» What this task involves
Only lines with the word "agent" are wanted; copy each of them from the listing below.

(Supplied material)

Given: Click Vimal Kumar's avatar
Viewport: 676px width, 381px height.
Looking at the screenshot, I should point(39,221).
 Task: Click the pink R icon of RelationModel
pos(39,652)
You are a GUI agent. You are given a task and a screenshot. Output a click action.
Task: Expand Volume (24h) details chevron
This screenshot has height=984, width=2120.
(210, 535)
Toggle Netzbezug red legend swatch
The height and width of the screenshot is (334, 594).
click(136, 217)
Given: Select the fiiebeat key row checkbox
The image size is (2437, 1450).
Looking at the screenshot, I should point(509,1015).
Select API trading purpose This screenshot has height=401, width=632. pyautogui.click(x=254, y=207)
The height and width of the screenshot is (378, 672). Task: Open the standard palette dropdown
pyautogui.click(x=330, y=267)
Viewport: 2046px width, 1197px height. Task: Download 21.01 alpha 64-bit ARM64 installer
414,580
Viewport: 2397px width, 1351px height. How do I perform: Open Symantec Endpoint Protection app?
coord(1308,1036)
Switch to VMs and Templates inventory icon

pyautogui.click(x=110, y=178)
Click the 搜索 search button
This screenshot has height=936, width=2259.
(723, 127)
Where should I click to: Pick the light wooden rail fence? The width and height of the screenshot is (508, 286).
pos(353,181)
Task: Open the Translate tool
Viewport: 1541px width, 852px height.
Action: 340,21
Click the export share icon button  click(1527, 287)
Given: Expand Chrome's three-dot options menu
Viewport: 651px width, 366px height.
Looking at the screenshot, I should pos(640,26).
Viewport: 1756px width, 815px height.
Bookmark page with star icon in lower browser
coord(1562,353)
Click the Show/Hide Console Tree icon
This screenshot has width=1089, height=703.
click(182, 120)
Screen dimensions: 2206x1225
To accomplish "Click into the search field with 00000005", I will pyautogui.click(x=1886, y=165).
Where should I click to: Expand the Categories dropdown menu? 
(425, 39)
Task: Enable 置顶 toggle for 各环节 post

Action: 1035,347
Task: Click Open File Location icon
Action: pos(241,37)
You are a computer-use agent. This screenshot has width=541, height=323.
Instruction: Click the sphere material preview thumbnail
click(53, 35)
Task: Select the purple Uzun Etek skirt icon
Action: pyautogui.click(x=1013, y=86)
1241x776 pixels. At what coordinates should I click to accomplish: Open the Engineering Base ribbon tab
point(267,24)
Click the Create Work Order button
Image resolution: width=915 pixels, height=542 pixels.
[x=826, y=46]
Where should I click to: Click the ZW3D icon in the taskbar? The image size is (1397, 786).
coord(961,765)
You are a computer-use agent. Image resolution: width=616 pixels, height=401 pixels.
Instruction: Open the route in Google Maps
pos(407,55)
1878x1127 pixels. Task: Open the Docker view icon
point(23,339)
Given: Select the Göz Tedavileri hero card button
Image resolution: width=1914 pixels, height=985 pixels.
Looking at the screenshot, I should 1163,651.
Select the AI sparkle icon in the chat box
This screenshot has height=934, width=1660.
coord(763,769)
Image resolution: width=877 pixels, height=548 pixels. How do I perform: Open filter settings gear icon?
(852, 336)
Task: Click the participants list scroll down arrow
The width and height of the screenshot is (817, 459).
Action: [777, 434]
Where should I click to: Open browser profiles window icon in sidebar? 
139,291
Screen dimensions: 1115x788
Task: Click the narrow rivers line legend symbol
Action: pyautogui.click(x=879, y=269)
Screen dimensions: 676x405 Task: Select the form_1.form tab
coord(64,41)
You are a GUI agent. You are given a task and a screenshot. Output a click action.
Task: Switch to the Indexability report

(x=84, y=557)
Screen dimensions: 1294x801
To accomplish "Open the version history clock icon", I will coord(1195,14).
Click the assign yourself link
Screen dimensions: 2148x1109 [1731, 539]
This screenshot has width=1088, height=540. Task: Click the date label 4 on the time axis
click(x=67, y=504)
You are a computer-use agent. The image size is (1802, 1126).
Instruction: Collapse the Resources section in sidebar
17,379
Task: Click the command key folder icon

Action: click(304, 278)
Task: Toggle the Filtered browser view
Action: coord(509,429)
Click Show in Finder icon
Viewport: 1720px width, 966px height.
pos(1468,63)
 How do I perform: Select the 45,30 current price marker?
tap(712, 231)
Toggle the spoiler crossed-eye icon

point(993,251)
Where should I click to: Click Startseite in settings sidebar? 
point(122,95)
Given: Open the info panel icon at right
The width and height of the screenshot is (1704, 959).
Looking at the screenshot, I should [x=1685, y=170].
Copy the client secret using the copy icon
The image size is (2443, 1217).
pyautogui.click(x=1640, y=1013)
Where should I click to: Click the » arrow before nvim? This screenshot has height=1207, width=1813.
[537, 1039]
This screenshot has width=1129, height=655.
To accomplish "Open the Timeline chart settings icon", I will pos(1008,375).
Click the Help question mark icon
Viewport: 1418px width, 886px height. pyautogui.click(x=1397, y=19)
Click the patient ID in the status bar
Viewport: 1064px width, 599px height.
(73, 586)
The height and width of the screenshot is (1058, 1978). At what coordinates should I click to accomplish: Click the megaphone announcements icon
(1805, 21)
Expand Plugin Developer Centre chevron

(End Supplied material)

» Your response
You are a GUI agent. You are given a task and a screenshot. Output a click action.
You are a computer-use agent. This screenshot has width=541, height=323.
You are a computer-use agent. Image resolution: width=616 pixels, height=401 pixels.
You are a GUI agent. You are given a task and a screenshot. Output a click action.
You are a computer-use agent. The image size is (1802, 1126).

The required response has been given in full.